> **Work instruction**: From the listing below, restate word for word the lines from the line containing "Given: Open Service" down through the line containing "1080x590 pixels. How". Exclude pictures.

> **Input data**:
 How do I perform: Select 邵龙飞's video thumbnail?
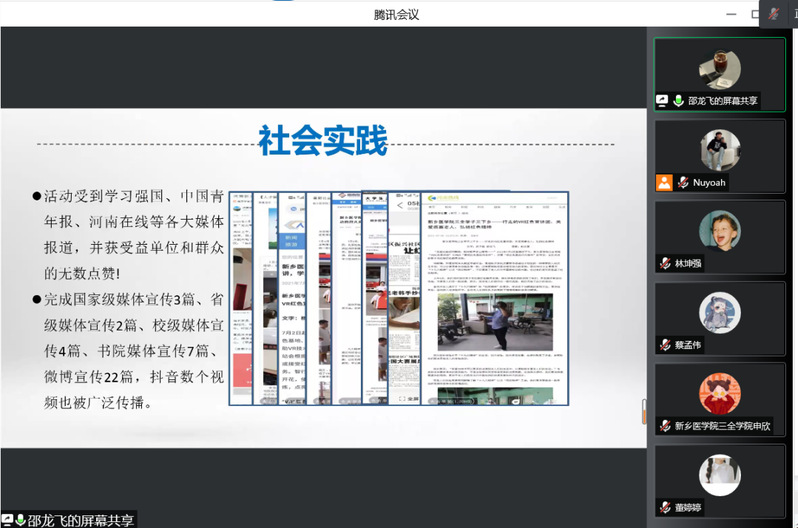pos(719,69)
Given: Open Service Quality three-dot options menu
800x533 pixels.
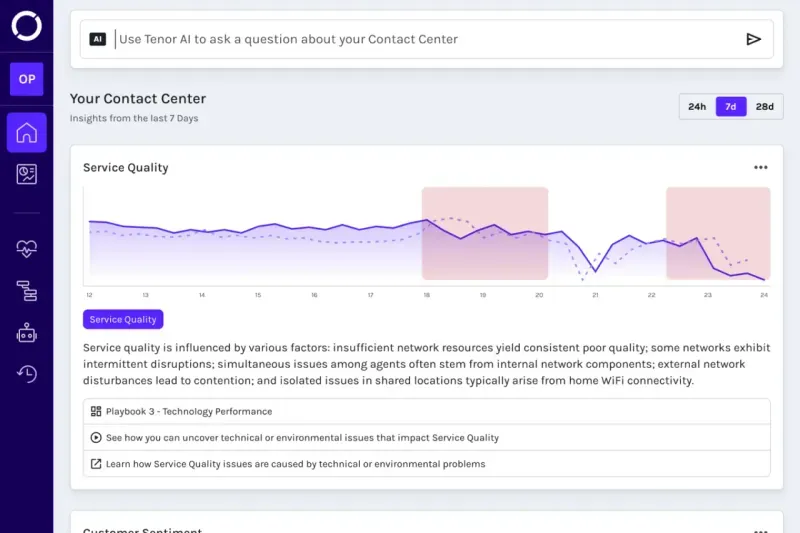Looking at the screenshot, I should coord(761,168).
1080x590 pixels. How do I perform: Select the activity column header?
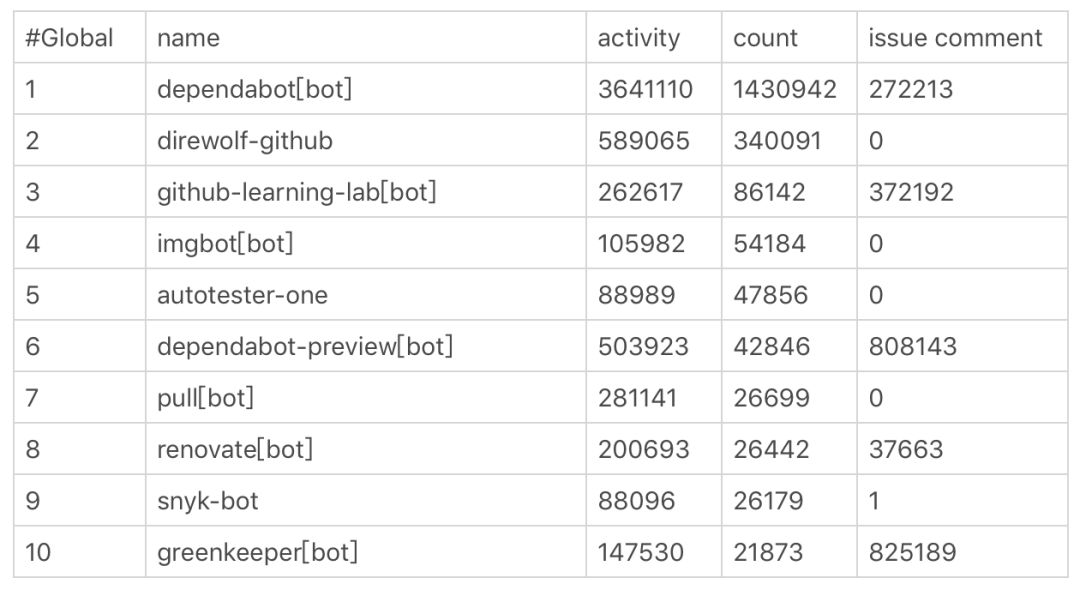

--

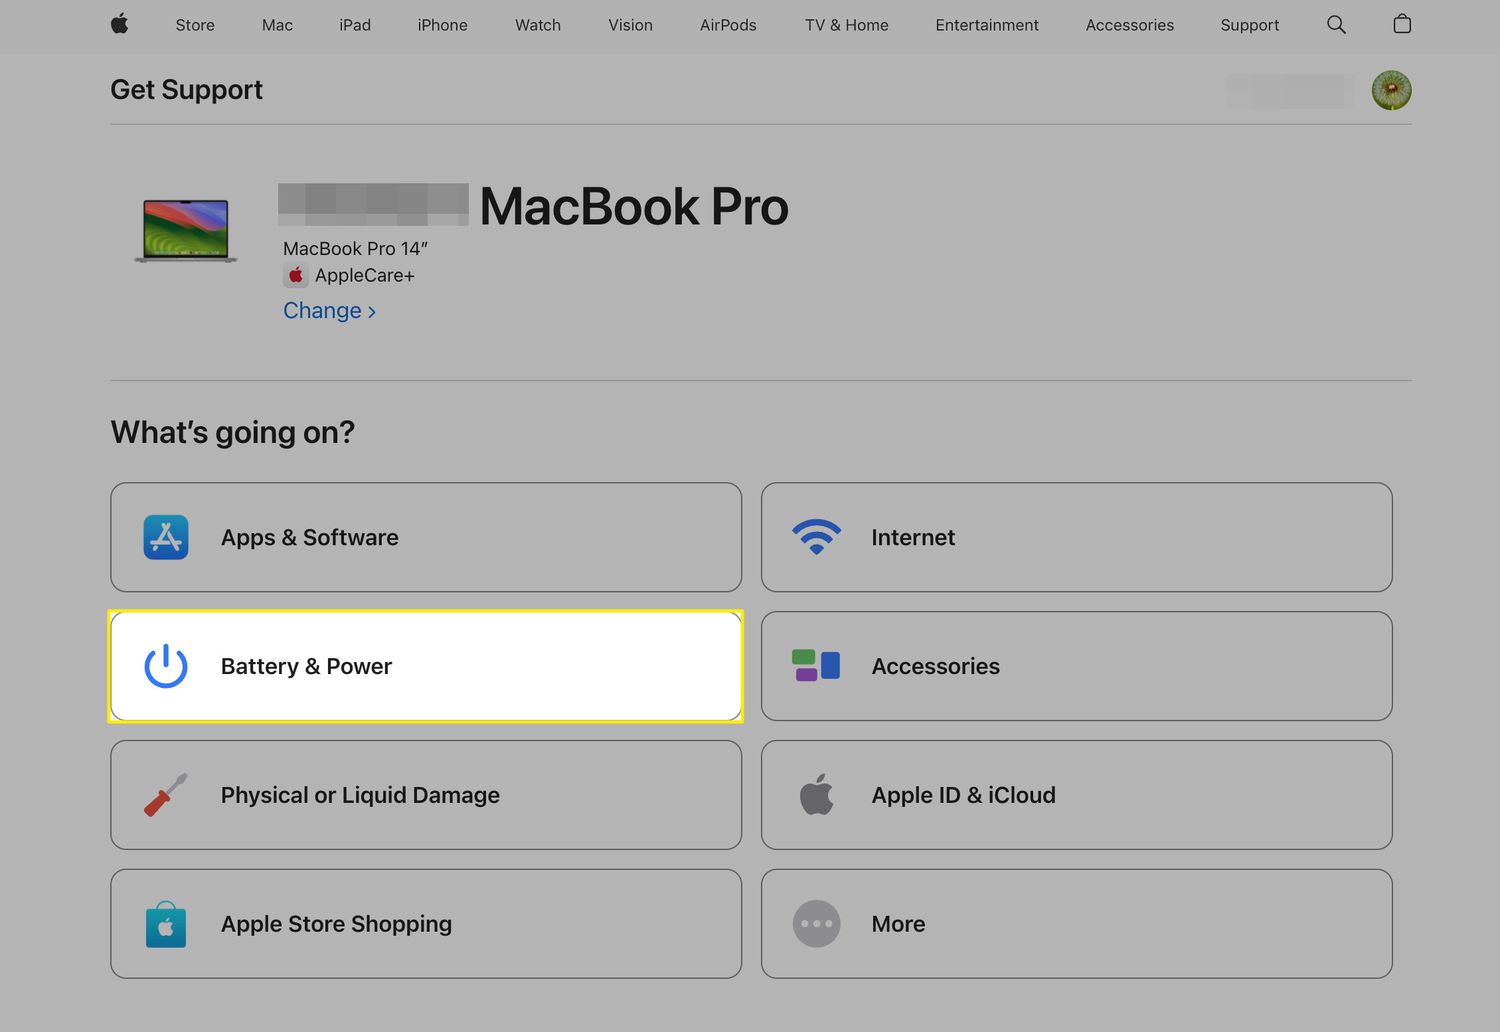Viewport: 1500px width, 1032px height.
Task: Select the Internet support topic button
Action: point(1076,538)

> **Result below**:
Given: Open Service Quality three-dot options menu
800x533 pixels.
Looking at the screenshot, I should coord(761,168).
1080x590 pixels. How do I perform: Select the activity column header?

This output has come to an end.